| YOUR ASSIGNMENT |
An answer that reproduces all the entries exactly is what is needed.

Stored data:
════

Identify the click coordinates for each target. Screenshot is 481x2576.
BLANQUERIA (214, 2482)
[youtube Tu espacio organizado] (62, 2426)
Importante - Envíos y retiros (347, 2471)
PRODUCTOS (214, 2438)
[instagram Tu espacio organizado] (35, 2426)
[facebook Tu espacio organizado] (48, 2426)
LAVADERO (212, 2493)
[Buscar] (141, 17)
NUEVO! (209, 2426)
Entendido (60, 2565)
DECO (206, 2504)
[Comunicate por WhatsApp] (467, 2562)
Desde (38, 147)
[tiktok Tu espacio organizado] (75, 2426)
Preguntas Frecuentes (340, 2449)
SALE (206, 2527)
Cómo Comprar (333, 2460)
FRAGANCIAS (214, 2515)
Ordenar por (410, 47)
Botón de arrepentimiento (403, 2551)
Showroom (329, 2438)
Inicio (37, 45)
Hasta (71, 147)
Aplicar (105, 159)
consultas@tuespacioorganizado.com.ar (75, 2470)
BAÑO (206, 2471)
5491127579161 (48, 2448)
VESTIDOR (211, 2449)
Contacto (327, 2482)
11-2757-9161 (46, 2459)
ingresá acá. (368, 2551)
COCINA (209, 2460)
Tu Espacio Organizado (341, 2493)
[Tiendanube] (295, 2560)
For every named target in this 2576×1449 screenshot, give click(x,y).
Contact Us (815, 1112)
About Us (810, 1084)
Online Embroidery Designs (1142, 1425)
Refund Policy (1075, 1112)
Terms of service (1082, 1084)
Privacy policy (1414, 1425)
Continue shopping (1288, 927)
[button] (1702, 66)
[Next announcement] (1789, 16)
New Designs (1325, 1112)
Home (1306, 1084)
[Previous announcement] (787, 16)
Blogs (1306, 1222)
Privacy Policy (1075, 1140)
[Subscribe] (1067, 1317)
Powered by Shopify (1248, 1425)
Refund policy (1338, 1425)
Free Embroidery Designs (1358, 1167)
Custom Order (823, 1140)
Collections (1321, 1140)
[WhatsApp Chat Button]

════

| RESPONSE |
Identify the click coordinates for each target. Screenshot is 481x2576.
BLANQUERIA (214, 2482)
[youtube Tu espacio organizado] (62, 2426)
Importante - Envíos y retiros (347, 2471)
PRODUCTOS (214, 2438)
[instagram Tu espacio organizado] (35, 2426)
[facebook Tu espacio organizado] (48, 2426)
LAVADERO (212, 2493)
[Buscar] (141, 17)
NUEVO! (209, 2426)
Entendido (60, 2565)
DECO (206, 2504)
[Comunicate por WhatsApp] (467, 2562)
Desde (38, 147)
[tiktok Tu espacio organizado] (75, 2426)
Preguntas Frecuentes (340, 2449)
SALE (206, 2527)
Cómo Comprar (333, 2460)
FRAGANCIAS (214, 2515)
Ordenar por (410, 47)
Botón de arrepentimiento (403, 2551)
Showroom (329, 2438)
Inicio (37, 45)
Hasta (71, 147)
Aplicar (105, 159)
consultas@tuespacioorganizado.com.ar (75, 2470)
BAÑO (206, 2471)
5491127579161 (48, 2448)
VESTIDOR (211, 2449)
Contacto (327, 2482)
11-2757-9161 (46, 2459)
ingresá acá. (368, 2551)
COCINA (209, 2460)
Tu Espacio Organizado (341, 2493)
[Tiendanube] (295, 2560)
For every named target in this 2576×1449 screenshot, give click(x,y).
Contact Us (815, 1112)
About Us (810, 1084)
Online Embroidery Designs (1142, 1425)
Refund Policy (1075, 1112)
Terms of service (1082, 1084)
Privacy policy (1414, 1425)
Continue shopping (1288, 927)
[button] (1702, 66)
[Next announcement] (1789, 16)
New Designs (1325, 1112)
Home (1306, 1084)
[Previous announcement] (787, 16)
Blogs (1306, 1222)
Privacy Policy (1075, 1140)
[Subscribe] (1067, 1317)
Powered by Shopify (1248, 1425)
Refund policy (1338, 1425)
Free Embroidery Designs (1358, 1167)
Custom Order (823, 1140)
Collections (1321, 1140)
[WhatsApp Chat Button]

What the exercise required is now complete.